Course detail

Data Visualisation

FSI-SVD-AAcad. year: 2022/2023

The data that we encounter in practice can be given in different representations, for example, as 3D coordinates, by a function, or by two-dimensional slices. Data visualization is a subject designed to study algorithms and principles of displaying various kinds of these spatial data.

In the first part, students will get acquainted with approximation and interpolation representations of data using mathematical functions. The second and third parts are devoted to imaging algorithms for solid modeling and solid representation of solids. The last part deals with projection, light adjustment, visibility, shadows, texture and the following global imaging methods (e.g. ray tracing) and volumetric rendering.

For algorithms and programming, the Python language or the Matlab environment will be used.

Language of instruction

English

Number of ECTS credits

4

Mode of study

Not applicable.

Learning outcomes of the course unit

The student will have an overview of various types of 3D data and the possibilities of their representation.

The student will be able to visualize different types of 3D data.

The student will also get acquainted with setting parameters for visualizations such as light, visibility, shadows or texture mapping.

Prerequisites

Students are expected to be familiar with basic programming techniques (Python and Matlab)  and with basic 2D and 3D graphic algorithms (colour systems, projection, curves and surfaces construction)

Co-requisites

Not applicable.

Planned learning activities and teaching methods

The course is taught through lectures explaining the basic principles and theory of the discipline. Exercises are focused on practical topics presented in lectures.

Assesment methods and criteria linked to learning outcomes

Credit is awarded on the basis of the processing and presentation of a semester project.

Course curriculum

Not applicable.

Work placements

Not applicable.

Aims

Students may encounter different kinds of data in their future careers and the need to visualize it correctly.
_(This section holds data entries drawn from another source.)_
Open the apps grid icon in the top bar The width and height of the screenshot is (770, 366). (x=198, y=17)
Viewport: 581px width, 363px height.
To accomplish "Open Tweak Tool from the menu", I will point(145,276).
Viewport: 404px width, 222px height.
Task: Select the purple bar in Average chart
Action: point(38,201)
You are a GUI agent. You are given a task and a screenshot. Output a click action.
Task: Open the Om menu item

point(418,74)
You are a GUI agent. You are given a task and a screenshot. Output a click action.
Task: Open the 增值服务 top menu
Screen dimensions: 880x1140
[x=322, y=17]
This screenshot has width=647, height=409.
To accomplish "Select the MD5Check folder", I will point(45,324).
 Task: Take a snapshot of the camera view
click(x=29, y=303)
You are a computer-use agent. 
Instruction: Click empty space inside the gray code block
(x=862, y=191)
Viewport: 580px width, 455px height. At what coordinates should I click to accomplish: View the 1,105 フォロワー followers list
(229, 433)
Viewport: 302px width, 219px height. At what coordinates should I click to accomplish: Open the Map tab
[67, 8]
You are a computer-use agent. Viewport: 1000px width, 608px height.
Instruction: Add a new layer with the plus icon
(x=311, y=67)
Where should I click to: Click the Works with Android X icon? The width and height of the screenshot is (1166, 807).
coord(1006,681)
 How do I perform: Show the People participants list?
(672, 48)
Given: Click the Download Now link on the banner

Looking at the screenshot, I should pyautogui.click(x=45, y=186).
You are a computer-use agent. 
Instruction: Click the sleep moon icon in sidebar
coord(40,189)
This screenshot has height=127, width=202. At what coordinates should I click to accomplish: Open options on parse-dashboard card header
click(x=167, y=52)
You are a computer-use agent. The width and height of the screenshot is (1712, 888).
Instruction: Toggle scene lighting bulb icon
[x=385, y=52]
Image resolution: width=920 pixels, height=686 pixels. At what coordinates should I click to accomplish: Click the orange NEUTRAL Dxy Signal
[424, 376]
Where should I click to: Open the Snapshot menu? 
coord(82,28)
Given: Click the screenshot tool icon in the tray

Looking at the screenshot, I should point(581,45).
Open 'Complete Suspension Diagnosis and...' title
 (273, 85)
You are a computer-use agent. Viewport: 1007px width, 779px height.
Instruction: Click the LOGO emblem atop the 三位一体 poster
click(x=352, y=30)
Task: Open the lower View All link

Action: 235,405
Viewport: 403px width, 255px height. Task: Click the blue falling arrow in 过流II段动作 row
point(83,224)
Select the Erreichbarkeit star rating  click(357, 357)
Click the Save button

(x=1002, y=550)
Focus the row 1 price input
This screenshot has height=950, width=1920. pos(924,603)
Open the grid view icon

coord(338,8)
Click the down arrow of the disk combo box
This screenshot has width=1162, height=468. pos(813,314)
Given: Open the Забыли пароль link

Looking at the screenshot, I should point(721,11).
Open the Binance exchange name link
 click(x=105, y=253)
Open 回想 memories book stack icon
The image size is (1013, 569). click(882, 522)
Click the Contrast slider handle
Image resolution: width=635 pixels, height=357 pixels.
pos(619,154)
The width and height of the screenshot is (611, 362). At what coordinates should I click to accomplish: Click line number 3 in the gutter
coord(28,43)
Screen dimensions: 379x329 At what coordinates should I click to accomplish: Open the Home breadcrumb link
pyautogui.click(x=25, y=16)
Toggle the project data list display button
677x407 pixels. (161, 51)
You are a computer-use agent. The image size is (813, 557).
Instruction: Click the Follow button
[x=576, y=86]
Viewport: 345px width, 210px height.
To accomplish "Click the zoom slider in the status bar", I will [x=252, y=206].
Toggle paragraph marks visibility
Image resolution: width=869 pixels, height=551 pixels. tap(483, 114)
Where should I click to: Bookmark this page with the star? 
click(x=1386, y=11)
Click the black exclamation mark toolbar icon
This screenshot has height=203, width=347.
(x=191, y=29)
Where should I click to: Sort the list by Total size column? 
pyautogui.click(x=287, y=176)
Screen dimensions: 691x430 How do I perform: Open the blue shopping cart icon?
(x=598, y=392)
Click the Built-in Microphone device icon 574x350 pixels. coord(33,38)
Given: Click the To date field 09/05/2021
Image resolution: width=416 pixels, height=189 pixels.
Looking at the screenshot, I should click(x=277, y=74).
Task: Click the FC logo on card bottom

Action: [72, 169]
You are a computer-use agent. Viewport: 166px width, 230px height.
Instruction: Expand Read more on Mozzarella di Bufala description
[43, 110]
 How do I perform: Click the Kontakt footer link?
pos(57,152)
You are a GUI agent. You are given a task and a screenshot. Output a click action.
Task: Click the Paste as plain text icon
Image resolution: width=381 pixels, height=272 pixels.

The course covers most of the possible imaging methods applicable to various types of input data. Graduates of this course will have a comprehensive overview and will also get acquainted with the algorithms of selected solutions.

Specification of controlled education, way of implementation and compensation for absences

Missing lessons can be replaced by processing the topic as a homework.

Recommended optional programme components

Not applicable.

Prerequisites and corequisites

Not applicable.

Basic literature

Chen, C, Hardle, W., Unwin, A.: Handbook of Data Visualization, Springer-Verlag. 2008
Martišek, K.: Adaptive filters for 2-D and 3-D Digital Images Processing, FME BUT Brno, 2012
Wilke, C.O: Fundamentals of Data Visualization, O’Reilly Media, 2019

Recommended reading

Martišek, D.: Matematické principy grafických systémů, Littera, Brno 2002

Classification of course in study plans

  • Programme N-MAI-A Master's 2 year of study, summer semester, compulsory

Type of course unit

 

Lecture

13 hod., optionally

Teacher / Lecturer

Syllabus

The lectures are divided into four thematic blocks related to data visualization.

1. Curves and surfaces in 2D, 3D (B-spline, NURBS, implicit surfaces, subdivision surface)

2. Solid modelling (triangular and boundary representation)

3. Volume representation of solids (voxel, digital topology, isosurface)

4. Data rendering

- basic features of projection, light, visibility, shadows, textures

- global imaging methods - ray tracing

- volumetric rendering

Computer-assisted exercise

26 hod., compulsory

Teacher / Lecturer

Syllabus

The exercises follow the lectures and serve to understand algorithms suitable for various kinds of spatial data representation. Furthermore, selected algorithms are implemented in Python or in the Matlab environment. Each area is devoted to 2-3 weeks of teaching.

1. Curves and areas in 2D, 3D

- Bézier curves and surfaces (algorithm de Casteljau), B-spline, NURBS (algorithm de Boor)

- functions given implicitly and their visualization

- subdivision surfaces

2. Solid modelling (triangular and boundary representation)

3. Solid representation of solids

4. Displaying spatial data

- basic features of projection, light, visibility, shadows, textures

- global imaging methods - ray tracing

- visualization of volume data - volumetric rendering (folding images into the resulting 3D model)

Preparation and consultation of semester work

Participation in the exercises is mandatory.